Members of the Minnesota Association of Professional Employees earn an average of $33 an hour now, meaning this year’s base raise boosts that hourly rate by about 75 cents, or $1,560 in year one.
Simonson sits on a House-Senate legislative panel that will consider the contracts. He said the base raises sound fair.
“Any wage increases in the area of two and three percent right now, the way the economy is, seems to be where I would call the norm,” Simonson said. “So, I don’t think it’s outside the scope of what’s reasonable.”
Employees who belong to both unions will see their health costs rise a bit.
Premiums for workers covering just themselves will go up $2.60 per month next year and a tad more the year after. For family coverage, the monthly jump is just shy of $18 in 2020 and about $19 for 2021. Various copays also go up, but there are improvements to dental and vision offerings.
Lina Jamoul, executive director for the Minnesota Association of Professional Employees, said the agreement represents a cost-of-living bump for her union’s 15,000 members.
“This contract is modest. It’s fair,” she said. “And we hope it doesn’t get caught up in the partisan dynamic that is going on right now.”
Two years ago, when Republicans controlled both chambers of the Legislature, the joint panel balked at new contracts. It left employees to work under their past contracts until the following March, when the Legislature ultimately ratified the new contracts.
With an even divide on the committee this year, a deadlocked vote is possible. If that happens, the agreements would go into force pending a vote of the entire Legislature in 2020.
“With one party controlling one chamber and the other the opposite, I would not be a bit surprised to see that this drags out as long as possible,” Simonson said.
Sen. Michelle Benson, R-Ham Lake, also serves on the 10-person committee expected to meet this fall for the initial review. She’s waiting on a rundown of the contract costs before deciding how to vote.
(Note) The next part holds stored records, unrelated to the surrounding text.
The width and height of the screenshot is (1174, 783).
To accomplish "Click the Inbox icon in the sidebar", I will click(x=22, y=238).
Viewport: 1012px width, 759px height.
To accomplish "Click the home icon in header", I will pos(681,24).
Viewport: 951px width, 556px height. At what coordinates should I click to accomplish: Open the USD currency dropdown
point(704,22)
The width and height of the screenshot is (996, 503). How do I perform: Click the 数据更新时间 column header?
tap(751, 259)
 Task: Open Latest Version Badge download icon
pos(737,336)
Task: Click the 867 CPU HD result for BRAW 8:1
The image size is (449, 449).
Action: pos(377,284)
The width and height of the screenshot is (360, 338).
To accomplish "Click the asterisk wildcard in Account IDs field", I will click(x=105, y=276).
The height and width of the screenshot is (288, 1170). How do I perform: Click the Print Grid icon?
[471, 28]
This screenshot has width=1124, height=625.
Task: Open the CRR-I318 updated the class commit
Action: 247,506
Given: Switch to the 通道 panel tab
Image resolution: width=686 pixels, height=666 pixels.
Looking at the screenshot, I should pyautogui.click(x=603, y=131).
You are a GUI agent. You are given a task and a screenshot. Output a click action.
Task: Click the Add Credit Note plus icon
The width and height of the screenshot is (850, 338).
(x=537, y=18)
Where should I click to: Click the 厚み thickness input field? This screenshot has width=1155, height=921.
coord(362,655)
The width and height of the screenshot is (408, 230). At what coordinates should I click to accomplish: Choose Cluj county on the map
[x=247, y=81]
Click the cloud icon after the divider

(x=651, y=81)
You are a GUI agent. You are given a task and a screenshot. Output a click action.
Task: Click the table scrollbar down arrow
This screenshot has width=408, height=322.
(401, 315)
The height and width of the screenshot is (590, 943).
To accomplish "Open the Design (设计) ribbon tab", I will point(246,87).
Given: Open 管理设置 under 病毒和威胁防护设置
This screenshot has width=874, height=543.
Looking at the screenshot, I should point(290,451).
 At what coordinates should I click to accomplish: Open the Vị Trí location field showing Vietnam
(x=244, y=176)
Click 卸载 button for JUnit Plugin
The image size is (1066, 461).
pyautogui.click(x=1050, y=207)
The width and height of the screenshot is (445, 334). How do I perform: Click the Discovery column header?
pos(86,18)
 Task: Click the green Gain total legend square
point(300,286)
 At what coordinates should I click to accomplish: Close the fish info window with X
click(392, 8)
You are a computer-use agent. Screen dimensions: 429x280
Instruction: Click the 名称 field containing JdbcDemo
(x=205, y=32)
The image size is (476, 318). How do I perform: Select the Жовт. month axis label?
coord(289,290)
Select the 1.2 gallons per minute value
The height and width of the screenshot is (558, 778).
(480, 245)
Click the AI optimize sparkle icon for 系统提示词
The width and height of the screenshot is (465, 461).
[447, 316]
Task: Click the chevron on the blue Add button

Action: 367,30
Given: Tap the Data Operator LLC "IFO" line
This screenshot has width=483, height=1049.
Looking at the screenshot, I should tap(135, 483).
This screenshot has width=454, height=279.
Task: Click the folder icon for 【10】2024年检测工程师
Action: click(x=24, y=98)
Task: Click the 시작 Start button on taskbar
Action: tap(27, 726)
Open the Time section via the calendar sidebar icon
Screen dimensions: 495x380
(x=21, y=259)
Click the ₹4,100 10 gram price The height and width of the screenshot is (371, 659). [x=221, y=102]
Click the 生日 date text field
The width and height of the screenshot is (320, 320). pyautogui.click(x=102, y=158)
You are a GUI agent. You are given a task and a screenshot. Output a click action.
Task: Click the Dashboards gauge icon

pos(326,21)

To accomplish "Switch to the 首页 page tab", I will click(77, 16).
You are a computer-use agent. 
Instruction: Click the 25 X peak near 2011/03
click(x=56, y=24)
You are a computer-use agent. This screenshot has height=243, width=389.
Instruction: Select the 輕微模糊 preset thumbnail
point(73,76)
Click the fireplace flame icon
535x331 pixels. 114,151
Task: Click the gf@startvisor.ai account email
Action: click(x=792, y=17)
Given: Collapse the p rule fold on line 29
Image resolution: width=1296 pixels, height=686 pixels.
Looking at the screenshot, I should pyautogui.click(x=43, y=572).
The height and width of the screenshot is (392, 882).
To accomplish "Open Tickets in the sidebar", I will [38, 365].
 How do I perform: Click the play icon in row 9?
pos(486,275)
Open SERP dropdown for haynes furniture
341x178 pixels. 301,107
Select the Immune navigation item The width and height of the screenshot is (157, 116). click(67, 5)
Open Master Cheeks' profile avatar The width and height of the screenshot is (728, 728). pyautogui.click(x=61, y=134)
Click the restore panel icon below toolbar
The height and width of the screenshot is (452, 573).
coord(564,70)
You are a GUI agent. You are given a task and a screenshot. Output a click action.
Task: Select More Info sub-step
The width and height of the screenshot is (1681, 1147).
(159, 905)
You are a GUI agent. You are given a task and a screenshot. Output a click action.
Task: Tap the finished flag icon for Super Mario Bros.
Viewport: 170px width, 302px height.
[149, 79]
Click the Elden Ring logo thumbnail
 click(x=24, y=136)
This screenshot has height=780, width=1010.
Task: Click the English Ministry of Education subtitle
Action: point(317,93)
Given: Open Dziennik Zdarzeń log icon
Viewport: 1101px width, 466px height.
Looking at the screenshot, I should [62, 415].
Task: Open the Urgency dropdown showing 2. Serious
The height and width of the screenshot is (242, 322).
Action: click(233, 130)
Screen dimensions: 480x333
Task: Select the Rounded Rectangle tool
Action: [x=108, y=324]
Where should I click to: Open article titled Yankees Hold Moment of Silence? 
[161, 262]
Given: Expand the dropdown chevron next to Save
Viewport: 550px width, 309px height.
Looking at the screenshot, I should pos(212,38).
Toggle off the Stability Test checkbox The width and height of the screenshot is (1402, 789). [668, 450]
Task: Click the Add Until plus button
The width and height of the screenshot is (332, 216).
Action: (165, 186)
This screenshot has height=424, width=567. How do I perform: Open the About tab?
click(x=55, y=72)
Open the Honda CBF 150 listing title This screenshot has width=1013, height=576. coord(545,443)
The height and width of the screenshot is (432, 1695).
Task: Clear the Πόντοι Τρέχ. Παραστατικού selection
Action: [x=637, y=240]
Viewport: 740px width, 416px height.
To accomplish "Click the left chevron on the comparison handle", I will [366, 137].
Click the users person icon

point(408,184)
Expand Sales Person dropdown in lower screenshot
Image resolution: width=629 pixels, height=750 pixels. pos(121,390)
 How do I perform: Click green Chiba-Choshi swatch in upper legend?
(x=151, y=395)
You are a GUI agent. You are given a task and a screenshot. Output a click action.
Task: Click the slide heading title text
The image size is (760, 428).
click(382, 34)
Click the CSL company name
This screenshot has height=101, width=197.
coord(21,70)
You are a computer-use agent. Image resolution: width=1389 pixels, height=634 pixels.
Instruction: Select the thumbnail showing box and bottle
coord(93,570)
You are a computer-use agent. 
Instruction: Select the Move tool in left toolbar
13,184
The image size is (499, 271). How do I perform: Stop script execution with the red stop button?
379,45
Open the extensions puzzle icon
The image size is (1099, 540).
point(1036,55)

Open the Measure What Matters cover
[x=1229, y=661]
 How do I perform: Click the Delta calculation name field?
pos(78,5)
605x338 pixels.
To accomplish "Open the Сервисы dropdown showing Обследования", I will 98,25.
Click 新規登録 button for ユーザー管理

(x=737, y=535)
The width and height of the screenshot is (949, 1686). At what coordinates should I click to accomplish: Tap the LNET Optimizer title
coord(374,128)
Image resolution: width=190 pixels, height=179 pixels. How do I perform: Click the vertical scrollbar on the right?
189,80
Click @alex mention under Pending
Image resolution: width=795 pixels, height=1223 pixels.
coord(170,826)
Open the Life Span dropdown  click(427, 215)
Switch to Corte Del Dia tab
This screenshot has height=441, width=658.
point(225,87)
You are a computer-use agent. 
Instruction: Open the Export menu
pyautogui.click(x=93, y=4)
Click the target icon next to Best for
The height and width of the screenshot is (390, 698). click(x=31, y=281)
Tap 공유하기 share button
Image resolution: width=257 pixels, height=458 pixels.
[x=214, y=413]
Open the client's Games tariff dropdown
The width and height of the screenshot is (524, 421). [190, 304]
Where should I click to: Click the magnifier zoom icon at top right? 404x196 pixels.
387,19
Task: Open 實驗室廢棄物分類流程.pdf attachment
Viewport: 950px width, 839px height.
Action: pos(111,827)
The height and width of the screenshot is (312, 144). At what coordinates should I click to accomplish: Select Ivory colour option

“There shouldn’t be contracts that exceed the current budget. There should be no need for a supplemental budget based on these contracts,” Benson said. “Everybody knows how much is available. And that should be the limit.”
Benson said it’s important to get a handle on more than just paychecks because fringe benefits can drive up the cost.
“Merely looking at wages doesn’t give us a whole compensation picture,” she said.
There are notable features in both contracts.
AFSCME’s deal imposes a $15 minimum wage for covered employees, including student workers.
As of Wednesday, there were only 332 state employees — out of 38,046 on the payroll — who made less than $15 per hour. The state minimum wage is just shy of $10 per hour.
Sen. Jason Isaacson, DFL-Shoreview, said the clause sends a powerful message nonetheless.
“I know that the $15-an-hour provision might seem symbolic,” he said. “But I think often times in government when we see there is a going to be a change we see the state do it first and then we see it elsewhere.”
The Minnesota Association of Professional Employees agreement expands sick-leave policy to allow use of time to care for adult children, grandparents and grandchildren and other close relatives.
Changes to recruiting and retention incentives include a broader student loan repayment program of up to $5,000 per year for five years. The state currently has a limited program for certain Department of Human Services employees where finding workers has been tough, but the new contract would expand it to other agencies.
MAPE’s Jamoul said it should pay off for the state through reduced employee turnover.
“When we surveyed our members they had like the rest of the country, little confidence that they’ll be able to pay back student loans,” she said.
The union isn’t sure how many agencies will work the offering into their budgets, but it’s something leaders hope gets applied widely over the span of the contract. Employees who take the reimbursement must commit to remaining with the state for at least a year.
Walz said the loan repayment incentive could come in handy for hard-to-fill jobs.
“It makes sense to have some of these student loan repayments to entice people to come in,” he said.